Ele tem essa diversidade grande, sim. Algumas faixas são mais serenas, outras mais pesadas, eu achei que tinha um lado interessante no sentido de ressaltar esses contrastes. Ao mesmo, tempo tem uma unidade ali justamente ressaltando essa diversidade. O que tem em comum é a maneira de eu interpretar, de compor. Acaba sendo uma marca de estilo. Mas é um disco muito diversificado, como se você estivesse ouvindo um shuffle mesmo. Uma hora vem um rock pesado, outra hora vem uma balada, depois uma bossa nova.

E essa coisa de ter um feedback à medida em que você vai criando um álbum? O fato de você ter liberado Disco aos poucos proporcionou uma das questões mais bacanas da internet: o diálogo.
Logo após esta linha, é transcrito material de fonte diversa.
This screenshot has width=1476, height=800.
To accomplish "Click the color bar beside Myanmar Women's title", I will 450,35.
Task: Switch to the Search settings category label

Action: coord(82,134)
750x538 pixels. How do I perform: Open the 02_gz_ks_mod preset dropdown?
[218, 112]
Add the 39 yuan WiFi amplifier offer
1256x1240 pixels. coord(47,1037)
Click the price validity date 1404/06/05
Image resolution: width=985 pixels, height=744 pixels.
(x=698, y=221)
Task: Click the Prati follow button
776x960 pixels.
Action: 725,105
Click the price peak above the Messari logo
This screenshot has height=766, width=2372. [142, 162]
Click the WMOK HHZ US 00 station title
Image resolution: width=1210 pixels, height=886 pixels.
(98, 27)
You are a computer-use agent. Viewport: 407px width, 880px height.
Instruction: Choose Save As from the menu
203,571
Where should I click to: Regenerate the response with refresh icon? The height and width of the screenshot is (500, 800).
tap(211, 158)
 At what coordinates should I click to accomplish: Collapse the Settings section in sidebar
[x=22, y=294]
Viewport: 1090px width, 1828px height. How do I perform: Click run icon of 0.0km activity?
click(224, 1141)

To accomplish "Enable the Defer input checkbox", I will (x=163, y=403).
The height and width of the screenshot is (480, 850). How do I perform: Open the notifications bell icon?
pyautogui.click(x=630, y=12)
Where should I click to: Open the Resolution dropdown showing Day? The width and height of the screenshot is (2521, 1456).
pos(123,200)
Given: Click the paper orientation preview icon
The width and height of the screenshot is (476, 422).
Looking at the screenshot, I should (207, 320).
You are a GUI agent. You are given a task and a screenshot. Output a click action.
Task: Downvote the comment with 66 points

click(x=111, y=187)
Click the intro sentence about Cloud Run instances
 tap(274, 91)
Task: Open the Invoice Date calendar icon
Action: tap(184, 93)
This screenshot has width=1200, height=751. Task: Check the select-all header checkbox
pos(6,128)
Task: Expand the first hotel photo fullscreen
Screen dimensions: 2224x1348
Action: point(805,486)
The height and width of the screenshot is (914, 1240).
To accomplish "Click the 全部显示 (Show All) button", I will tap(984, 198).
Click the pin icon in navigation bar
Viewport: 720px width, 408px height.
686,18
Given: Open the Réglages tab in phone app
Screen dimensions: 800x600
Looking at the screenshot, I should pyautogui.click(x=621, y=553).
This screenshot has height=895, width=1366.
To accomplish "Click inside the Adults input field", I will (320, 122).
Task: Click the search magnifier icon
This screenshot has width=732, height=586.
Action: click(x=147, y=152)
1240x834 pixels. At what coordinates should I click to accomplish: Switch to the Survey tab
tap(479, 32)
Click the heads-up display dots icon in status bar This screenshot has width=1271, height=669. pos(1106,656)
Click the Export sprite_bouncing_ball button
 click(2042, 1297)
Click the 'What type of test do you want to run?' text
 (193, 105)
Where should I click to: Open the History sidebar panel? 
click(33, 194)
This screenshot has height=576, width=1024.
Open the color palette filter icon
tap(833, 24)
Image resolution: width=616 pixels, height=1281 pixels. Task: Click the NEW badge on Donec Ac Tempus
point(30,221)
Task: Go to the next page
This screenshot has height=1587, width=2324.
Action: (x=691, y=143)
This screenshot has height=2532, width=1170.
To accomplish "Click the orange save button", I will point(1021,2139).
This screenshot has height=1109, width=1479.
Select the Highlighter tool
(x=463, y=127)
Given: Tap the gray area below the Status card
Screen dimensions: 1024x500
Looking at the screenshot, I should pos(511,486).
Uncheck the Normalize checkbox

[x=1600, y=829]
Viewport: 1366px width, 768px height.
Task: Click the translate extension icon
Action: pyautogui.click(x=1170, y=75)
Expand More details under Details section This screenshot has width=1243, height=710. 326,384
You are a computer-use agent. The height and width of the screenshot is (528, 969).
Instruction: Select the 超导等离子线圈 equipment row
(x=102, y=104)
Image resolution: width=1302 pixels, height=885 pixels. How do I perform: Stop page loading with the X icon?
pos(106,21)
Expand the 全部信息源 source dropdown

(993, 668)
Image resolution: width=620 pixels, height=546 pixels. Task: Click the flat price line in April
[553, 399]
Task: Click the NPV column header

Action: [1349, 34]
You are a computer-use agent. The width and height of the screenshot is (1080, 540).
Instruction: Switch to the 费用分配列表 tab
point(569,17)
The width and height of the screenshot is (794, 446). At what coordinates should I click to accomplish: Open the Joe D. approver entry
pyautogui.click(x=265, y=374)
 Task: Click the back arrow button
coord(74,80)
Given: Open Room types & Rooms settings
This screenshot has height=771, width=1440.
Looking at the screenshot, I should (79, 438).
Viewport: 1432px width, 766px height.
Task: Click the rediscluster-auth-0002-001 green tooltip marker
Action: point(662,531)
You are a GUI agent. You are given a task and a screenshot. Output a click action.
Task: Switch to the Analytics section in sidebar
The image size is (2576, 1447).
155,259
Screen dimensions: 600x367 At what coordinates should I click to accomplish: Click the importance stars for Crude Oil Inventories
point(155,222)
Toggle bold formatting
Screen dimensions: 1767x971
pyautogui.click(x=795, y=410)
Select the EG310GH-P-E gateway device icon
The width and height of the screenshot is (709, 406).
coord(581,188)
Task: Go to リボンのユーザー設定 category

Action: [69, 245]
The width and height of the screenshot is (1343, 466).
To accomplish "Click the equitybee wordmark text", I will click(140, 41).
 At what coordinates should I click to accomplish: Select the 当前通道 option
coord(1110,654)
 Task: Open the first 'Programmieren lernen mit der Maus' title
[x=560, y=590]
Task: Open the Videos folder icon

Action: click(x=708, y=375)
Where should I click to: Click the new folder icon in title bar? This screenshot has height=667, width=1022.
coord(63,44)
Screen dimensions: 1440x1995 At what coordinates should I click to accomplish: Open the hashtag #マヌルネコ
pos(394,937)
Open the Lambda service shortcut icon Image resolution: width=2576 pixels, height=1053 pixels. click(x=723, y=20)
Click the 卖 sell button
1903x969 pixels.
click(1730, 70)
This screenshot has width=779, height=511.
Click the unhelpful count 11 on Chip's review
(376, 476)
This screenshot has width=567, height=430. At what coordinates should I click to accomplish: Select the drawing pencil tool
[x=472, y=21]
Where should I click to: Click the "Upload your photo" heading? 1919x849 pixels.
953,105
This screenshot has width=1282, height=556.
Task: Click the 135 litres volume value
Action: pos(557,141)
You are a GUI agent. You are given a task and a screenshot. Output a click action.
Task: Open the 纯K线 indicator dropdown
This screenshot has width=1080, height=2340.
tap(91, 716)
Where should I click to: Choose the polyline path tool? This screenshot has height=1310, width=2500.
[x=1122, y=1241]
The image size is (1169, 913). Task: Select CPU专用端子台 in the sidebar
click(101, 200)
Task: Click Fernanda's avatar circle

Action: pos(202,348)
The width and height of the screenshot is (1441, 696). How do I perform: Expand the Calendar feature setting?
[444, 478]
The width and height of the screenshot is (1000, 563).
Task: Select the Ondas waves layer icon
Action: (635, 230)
O retorno que a gente tinha antigamente era pelos meios de comunicação, pela imprensa e tal. Hoje temos as próprias pessoas comentando, que é um pouco parecido com o contato que a gente tem nos shows, um contato mais direto com o público. Eu achei maravilhoso. Ao mesmo tempo em que a gente estava no processo de gravação, já poder ir mostrando o trabalho e tendo um retorno. Não norteou a feitura do disco porque o repertório já estava escolhido, mas, de alguma forma, foi algo que estimulou. Foi mais excitante fazer o disco já mostrando o resultado.

Como é a sua relação com a música no dia a dia?

Sou um ouvinte absolutamente eclético. Às vezes quero ouvir um Jimi Hendrix, outra hora quero ouvir Noel Rosa, Amália Rodrigues, Jeneci ou James Brown. Não acompanho muito o pop ou o rock internacional de hoje. Acabo ouvindo poucas coisas. Mas sou muito curioso com a música produzida no Brasil. O que esses artistas da nova geração estão produzindo, acompanho tudo: Cidadão Instigado, Leo Cavalcanti, a Tulipa Ruiz e a Karina Buhr, Jeneci e o Curumin, que tocam comigo… E eu acabo sendo instigado também pelo próprio contato com esses músicos.

Tem muita gente de outras gerações fazendo música com esse pessoal da chamada “nova música brasileira”. Seria a busca por um novo respiro na carreira?

Não tem esse planejamento. Os encontros vão acontecendo com muita naturalidade. Em grande parte, porque vários músicos dessa nova geração tocam comigo, na minha banda, ou acabam gravando comigo ou virando parceiros. O Grêmio Recreativo foi um articulador desse encontro de músicos de diferentes gerações. O projeto realmente serviu pra me aproximar de muita gente, não só das novas gerações mas das anteriores a minha também. Esse disco mesmo: tem uma parceria que junta a Céu, que é mais nova que eu, e o Hyldon, que é mais velho. São três gerações compondo uma música. Acho que quando há uma afinidade, os encontros e a música acabam acontecendo de maneira muito espontânea.

Em Disco, há uma canção (“Dizem”) que afirma que o todo mundo quer é paz. E você, quer o que?

Essa é uma música que está revelando esperanças e desesperanças, tudo ao mesmo tempo. Tem um pouco de desilusão ali também. Não é uma música que você possa classificar como cega para os tempos de hoje, pelo contrário. Por exemplo, quando teve a queda do muro de Berlim, no começo desse século, tinha esse pensamento otimista sobre o fim da Guerra Fria. “Novos tempos.” De repente, você vê que continua um monte de guerras pelo mundo, e aquilo dá uma insegurança brutal. É claro que eu quero um mundo melhor, mas essa é uma expectativa que muitas vezes não se mostra viável.

Você se considera um cara otimista?

Acho que sim. Eu acredito que o ser humano possa fazer um mundo melhor. Eu tenho fé.